• KUTIPAN TEKS:
Tentu saja musibah ini  membuat Ikatan Dokter Indonesia sedih dan  prihatin. Pimpinan IDI sudah beberapa kali berteriak meminta Pemerintah serius menangani pandemic ini.
Salah satu yang dituding IDI pemerintah lamban menyediakan perangkat kesehatan seperti Alat Pelindung Diri (APD). IDI juga  mengeluhkan ketersediaan obat  dan vaksin yang belum ditemukan.
Sebuah pertanyaan yang tentu wajar adanya, bergolak di hati masyarakat. Kenapa Indonesia kesulitan menghalau virus yang super halus ini ?
Jawaban yang entah tepat atau tidak, saya merabanya dengan logika dan sedikit hitung-hitungan mistis, seperti ini :
Pertama sebaran virus itu serentak di hampir semua Provinsi yang tersebar di 17 ribu pulau.
Kedua, keterbatasan persediaan obat dan ketiadaan vaksin serta alat-alat kesehatan. Sisi lain juga keterbatasan tenaga medis.
Ketiga disiplin masyarakat  yang rendah terhadap protokol kesehatan.

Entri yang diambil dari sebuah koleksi
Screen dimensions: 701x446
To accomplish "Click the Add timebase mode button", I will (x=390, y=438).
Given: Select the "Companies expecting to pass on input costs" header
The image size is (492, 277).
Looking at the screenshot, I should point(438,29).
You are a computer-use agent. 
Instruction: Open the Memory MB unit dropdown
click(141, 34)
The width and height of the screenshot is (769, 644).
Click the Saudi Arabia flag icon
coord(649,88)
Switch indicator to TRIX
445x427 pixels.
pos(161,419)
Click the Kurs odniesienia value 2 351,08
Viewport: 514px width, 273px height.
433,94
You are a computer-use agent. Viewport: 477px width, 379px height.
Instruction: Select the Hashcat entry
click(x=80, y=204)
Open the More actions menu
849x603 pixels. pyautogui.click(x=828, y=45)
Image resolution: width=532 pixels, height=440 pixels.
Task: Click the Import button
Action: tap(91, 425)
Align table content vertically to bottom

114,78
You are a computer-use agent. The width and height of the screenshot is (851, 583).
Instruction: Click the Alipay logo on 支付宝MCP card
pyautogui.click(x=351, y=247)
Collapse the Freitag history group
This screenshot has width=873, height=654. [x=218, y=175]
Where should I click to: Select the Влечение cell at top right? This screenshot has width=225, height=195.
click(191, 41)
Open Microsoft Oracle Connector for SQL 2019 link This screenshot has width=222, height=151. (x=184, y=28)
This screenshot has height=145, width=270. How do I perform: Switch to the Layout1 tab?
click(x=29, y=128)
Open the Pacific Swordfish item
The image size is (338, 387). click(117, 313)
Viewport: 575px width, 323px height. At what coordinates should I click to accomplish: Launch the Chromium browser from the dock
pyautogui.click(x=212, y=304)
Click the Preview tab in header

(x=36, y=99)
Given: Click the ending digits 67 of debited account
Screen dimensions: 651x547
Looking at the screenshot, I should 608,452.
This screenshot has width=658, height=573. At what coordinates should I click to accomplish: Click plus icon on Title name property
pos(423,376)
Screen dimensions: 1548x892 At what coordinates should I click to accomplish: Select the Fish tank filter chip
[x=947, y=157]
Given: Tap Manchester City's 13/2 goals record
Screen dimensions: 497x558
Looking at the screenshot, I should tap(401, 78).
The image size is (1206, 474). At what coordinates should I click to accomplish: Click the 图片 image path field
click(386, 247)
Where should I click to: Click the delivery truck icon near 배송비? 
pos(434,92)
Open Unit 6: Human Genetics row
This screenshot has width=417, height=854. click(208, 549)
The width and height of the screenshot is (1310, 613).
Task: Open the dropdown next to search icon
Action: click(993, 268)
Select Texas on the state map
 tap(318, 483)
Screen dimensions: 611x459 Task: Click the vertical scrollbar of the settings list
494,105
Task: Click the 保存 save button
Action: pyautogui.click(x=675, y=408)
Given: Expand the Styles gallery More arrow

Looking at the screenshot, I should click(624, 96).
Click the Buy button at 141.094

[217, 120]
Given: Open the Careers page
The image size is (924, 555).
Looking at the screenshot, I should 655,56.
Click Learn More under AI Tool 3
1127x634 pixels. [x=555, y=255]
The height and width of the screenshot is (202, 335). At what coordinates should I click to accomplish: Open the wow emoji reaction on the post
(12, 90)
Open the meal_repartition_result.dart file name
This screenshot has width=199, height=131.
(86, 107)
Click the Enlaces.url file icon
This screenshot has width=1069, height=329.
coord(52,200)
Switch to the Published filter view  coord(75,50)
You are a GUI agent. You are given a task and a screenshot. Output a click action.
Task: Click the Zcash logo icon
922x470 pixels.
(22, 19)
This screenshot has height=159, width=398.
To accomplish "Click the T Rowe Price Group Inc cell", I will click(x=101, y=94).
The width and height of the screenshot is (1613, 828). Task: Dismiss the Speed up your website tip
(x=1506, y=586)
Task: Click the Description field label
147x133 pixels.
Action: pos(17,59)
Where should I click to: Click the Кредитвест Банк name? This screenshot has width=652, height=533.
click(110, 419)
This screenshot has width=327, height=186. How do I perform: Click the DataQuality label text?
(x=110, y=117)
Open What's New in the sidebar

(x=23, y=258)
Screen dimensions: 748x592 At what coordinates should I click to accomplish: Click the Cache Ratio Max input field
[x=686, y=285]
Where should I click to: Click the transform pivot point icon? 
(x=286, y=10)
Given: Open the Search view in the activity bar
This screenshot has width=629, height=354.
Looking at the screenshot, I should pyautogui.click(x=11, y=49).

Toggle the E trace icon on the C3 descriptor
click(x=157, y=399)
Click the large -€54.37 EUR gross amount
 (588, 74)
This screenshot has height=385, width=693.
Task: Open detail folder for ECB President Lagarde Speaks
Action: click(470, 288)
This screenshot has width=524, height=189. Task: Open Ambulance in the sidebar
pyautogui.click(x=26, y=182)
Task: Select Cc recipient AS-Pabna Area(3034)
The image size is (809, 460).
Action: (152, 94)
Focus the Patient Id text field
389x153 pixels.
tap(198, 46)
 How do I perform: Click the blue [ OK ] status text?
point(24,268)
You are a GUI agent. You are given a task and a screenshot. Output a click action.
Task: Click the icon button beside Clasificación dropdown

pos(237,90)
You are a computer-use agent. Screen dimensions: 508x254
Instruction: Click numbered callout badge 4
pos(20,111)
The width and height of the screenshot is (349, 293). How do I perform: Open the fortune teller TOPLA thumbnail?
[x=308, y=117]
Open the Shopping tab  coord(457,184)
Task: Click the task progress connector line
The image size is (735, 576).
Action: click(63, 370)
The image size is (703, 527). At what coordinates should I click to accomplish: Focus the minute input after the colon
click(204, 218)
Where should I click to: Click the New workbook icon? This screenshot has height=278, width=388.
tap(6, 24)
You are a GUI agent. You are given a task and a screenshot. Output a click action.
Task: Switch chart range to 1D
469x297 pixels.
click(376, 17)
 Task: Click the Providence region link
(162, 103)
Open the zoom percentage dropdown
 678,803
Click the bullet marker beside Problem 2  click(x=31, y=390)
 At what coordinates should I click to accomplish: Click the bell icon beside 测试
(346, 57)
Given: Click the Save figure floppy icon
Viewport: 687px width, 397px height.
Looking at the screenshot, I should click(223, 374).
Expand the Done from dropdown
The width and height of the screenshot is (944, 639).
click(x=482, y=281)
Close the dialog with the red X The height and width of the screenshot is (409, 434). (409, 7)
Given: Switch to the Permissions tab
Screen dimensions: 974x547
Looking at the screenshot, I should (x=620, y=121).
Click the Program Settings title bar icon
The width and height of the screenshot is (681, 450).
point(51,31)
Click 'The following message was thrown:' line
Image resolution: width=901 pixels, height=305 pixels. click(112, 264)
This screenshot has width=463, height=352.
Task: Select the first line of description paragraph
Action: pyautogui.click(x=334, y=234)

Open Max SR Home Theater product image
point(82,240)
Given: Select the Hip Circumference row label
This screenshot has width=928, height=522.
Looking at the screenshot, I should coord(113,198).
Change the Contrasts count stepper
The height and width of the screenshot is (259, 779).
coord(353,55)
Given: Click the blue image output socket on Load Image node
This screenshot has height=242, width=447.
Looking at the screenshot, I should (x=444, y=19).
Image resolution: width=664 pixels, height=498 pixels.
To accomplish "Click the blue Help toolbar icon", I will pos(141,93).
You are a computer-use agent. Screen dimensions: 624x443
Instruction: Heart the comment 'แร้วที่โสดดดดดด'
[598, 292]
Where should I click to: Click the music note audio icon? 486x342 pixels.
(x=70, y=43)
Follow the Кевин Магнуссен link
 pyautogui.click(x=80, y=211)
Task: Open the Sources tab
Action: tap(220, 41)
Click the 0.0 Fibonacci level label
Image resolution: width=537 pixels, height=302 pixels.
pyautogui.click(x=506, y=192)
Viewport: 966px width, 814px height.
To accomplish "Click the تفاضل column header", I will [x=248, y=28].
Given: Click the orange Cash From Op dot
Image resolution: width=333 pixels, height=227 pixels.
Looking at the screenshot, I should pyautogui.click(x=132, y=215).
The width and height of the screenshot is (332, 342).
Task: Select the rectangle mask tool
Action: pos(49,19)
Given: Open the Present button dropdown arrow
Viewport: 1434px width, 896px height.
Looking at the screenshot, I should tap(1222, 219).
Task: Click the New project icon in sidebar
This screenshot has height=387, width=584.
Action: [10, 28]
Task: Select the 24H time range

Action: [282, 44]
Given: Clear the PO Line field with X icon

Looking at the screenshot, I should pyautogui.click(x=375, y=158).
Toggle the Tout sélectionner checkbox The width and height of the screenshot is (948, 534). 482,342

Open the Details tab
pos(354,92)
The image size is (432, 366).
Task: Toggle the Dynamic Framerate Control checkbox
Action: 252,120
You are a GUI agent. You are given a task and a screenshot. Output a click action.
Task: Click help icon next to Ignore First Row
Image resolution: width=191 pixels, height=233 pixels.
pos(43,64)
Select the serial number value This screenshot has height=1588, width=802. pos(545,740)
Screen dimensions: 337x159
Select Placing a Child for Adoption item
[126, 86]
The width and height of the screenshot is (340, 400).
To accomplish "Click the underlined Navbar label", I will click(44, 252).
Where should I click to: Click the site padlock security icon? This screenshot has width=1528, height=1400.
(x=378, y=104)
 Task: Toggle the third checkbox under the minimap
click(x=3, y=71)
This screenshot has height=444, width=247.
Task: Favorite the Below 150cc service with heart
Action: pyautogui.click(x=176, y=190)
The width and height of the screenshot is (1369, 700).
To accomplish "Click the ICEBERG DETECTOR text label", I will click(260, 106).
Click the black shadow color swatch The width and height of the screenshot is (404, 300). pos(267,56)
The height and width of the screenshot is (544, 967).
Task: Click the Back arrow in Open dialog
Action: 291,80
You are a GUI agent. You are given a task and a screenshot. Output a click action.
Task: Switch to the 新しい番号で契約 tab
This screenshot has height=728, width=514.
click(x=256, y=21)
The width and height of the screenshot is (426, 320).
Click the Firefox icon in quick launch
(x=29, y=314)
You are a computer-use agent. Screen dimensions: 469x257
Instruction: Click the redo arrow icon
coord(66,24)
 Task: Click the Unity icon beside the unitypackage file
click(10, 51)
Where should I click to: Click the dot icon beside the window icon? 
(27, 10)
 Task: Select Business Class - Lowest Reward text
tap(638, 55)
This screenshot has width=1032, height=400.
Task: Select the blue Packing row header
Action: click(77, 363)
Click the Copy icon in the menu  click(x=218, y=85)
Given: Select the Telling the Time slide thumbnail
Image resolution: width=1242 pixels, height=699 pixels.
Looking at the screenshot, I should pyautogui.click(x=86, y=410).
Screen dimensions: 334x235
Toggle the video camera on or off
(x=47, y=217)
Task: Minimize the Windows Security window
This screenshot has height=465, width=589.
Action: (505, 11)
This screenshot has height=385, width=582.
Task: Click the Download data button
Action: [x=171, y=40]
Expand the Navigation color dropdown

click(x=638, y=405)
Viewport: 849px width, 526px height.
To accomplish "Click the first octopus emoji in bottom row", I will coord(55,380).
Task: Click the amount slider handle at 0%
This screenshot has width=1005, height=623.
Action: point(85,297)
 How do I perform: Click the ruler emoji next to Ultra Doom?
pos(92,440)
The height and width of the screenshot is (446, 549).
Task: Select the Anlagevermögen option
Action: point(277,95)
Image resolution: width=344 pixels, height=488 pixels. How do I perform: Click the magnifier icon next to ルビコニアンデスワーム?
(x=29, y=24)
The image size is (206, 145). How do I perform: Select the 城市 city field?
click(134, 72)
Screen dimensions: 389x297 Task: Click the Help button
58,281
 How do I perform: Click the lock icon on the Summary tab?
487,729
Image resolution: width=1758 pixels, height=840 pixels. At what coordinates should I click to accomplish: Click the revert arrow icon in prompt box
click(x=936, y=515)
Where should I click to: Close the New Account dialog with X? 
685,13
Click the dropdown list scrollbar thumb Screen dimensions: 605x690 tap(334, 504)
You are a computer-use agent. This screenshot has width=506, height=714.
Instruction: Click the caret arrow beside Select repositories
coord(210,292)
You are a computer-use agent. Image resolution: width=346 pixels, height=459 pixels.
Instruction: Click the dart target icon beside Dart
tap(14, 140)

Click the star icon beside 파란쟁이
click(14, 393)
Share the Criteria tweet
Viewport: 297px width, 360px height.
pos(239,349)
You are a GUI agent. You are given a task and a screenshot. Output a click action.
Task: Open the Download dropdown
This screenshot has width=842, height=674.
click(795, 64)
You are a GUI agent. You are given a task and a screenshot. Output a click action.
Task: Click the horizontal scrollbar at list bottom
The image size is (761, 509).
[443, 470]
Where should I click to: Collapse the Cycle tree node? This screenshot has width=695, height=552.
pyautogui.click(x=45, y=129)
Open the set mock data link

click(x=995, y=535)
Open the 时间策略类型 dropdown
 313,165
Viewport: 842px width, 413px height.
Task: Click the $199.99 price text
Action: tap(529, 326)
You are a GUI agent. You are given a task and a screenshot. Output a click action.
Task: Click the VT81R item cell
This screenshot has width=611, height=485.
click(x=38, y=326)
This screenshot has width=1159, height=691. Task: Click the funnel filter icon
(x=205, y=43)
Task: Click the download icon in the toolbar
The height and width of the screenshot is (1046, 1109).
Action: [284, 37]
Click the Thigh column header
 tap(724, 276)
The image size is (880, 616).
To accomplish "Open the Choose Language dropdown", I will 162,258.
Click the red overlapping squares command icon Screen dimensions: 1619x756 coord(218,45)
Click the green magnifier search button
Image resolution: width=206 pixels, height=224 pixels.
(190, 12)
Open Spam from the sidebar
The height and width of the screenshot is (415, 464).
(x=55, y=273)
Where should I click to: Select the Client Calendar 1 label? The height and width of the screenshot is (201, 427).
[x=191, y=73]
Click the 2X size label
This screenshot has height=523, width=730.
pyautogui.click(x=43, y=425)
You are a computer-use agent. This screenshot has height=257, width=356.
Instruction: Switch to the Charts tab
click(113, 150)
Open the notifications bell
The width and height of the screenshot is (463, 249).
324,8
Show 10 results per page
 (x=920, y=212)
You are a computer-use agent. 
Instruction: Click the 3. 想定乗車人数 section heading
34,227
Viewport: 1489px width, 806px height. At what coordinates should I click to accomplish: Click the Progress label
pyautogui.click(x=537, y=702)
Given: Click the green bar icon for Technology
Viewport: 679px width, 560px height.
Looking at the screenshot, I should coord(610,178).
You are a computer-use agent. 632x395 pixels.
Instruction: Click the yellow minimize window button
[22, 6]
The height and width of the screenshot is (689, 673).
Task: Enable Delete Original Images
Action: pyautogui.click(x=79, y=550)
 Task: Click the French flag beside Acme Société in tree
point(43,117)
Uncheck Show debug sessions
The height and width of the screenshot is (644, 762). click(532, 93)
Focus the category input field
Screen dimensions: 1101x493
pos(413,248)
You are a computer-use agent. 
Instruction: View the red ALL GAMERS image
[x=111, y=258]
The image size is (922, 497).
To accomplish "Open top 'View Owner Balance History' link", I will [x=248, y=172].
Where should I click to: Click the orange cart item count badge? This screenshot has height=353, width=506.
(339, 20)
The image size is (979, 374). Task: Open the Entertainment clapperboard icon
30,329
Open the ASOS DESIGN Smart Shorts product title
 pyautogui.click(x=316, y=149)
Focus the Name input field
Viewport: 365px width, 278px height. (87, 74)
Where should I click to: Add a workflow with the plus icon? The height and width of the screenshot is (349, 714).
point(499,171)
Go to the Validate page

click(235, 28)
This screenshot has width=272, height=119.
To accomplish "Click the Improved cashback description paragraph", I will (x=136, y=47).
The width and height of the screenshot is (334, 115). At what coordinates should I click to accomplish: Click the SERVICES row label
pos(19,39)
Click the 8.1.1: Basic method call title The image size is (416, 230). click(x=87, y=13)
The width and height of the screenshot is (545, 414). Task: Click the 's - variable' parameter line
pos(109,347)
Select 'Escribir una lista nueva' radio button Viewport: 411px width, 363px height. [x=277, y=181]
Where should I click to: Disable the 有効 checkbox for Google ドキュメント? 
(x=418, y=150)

• URAIAN TUGAS: Dalam kutipan tentang pandemi di atas, apa saja alasan yang dikemukakan penulis atas pertanyaan mengapa Indonesia kesulitan menghalau virus? Sebutkan semuanya.

• JAWABAN LATIHAN:
1. Sebaran virus serentak di hampir semua provinsi yang tersebar di 17 ribu pulau.
2. Keterbatasan persediaan obat dan ketiadaan vaksin serta alat-alat kesehatan, juga keterbatasan tenaga medis.
3. Disiplin masyarakat yang rendah terhadap protokol kesehatan.